What does having a feel for the AMBU and ventilating v. blowing up the belly have to do with the sedation? I'm not saying tubing someone, I'm just saying that the half-life is short, which can be reassuring knowing that the should is reduced and the pt. might have had an unexpected reaction to the medication. Cathy, RN, BSN - Cleveland

As ALWAYS - another example of someone thinking they know a lot more than they do.
As ALWAYS - another example of someone thinking they know a lot more than they do.

Please explain.

Sorry, I disagree with the concept of unconscious sedation and etomidate. Yanking on a dislocated shoulder ALWAYS invokes a grimace with etomidate, therefore, there is some consciousness going on. The dosing, while being exact, also is going to effect different people differently. Just because there is no reversal agent does not make the drug any less effective - only better practioners, that are able to recognize the beginnings of possible problems. I personally like the drug because of the amnesic effects combined with the sedation. Not even OR can predict a person's response and control the situation when a person has an unexpected response to a med.

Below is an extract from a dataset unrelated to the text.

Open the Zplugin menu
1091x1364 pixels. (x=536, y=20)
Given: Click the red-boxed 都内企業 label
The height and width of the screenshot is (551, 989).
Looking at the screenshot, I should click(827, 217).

What does having a feel for the AMBU and ventilating v. blowing up the belly have to do with the sedation? I'm not saying tubing someone, I'm just saying that the half-life is short, which can be reassuring knowing that the should is reduced and the pt. might have had an unexpected reaction to the medication. Cathy, RN, BSN - Cleveland

This post is scary. Having an ER background before starting CRNA school, I can relate to wanting to get the procedure as quick as possible without alot stress, but if it takes a pull on the shoulder to get the patient to "grimace", you've gone past conscious sedation (technically). Etomidate does not provide pain relief and it makes patients puke alot afterward, so comfort is out the window in this argument. Fentanyl and versed are a great alternative to a intravenous induction agent.

Specializes in ICU.
Please explain.

I don't think that his post needs any explanation. He pretty much said it like it is. I don't understand you people. PROPOFOL IS GENERAL ANESTHESIA!!!!!!

An RN is not qualified to administer general anesthesia, I don't care how good you think you are. I am so glad that I don't work with some of you folks because you outright scare me.

Please explain.
Gee, where to begin?

First - there is no such thing as "unconscious sedation". That's called general anesthesia.

Second - a grimace is a response to a painful stimuli and has no relation to consciousness.

Third - whether a drug is reversible or not does not determine it's effectiveness. It does however help when amateurs who think they know better get in over their heads.

Fourth - you don't understand lung compliance and how an experienced anesthesia practitioner can tell the difference by feel whether or not they're moving air or not when bagging someone.

Fifth - you don't understand the concept of half life anyway, but just because a drug has a short half life doesn't mean that it's not more than long enough for your patient to die in front of your eyes.

In the OR, and in the hands of anesthesia providers, we deal with sedation/anesthesia, airway management, "unexpected reactions", etc., on an ongoing basis, not just occasionally in an ER. And yes, we can predict the reaction of any of the drugs we use in the vast majority of our patients and can easily and calmly handle any issues that arise. Such is not the case with an ER nurse.

Ever wonder why things like airway management for us are routine - and ANYWHERE else in the hospital, it's an emergency. It's because WE'RE the experts - you're not. Anesthesia is best left to the experts, not the clueless amateurs that have no idea what they're talking about.